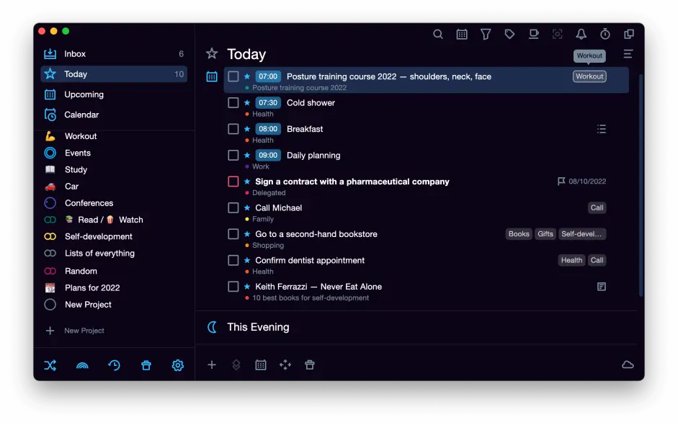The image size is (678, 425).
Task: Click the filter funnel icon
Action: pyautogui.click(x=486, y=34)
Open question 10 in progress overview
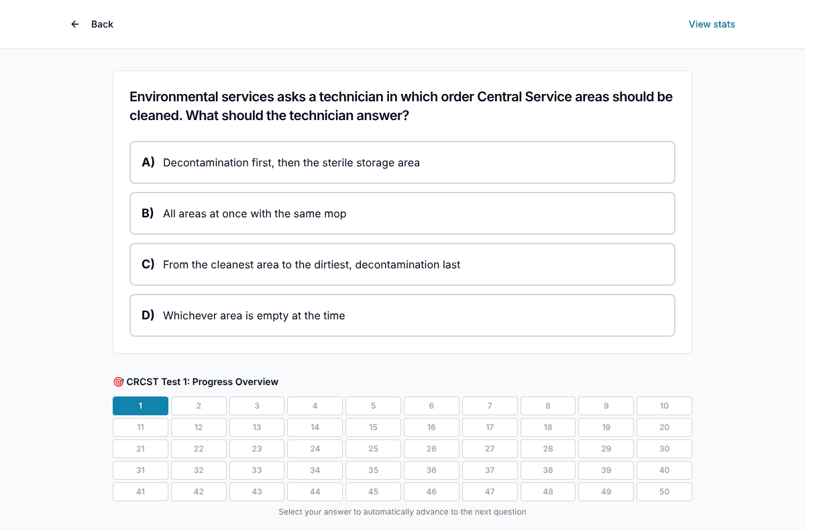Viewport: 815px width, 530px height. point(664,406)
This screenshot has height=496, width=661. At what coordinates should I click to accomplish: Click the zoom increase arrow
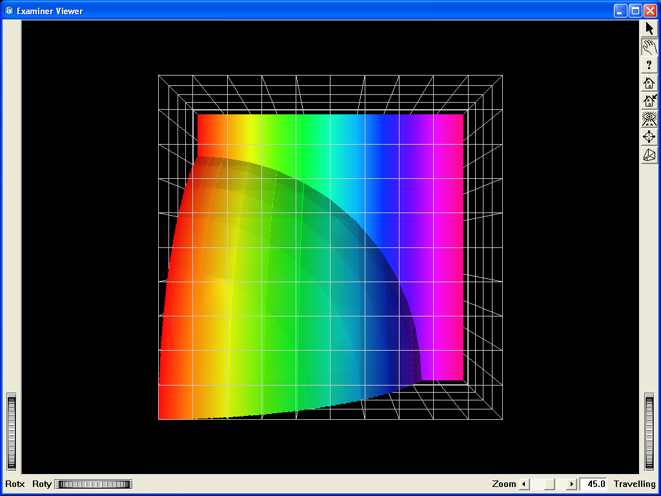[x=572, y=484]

# EXERCISE DIRECTIONS
For this exercise, output only the lines from the one bearing "This screenshot has" to the end of the material above, exactly as written, with pictures left out.

# TASK SOLUTION
This screenshot has height=496, width=661. At what coordinates should I click to accomplish: Click the zoom increase arrow
[x=572, y=484]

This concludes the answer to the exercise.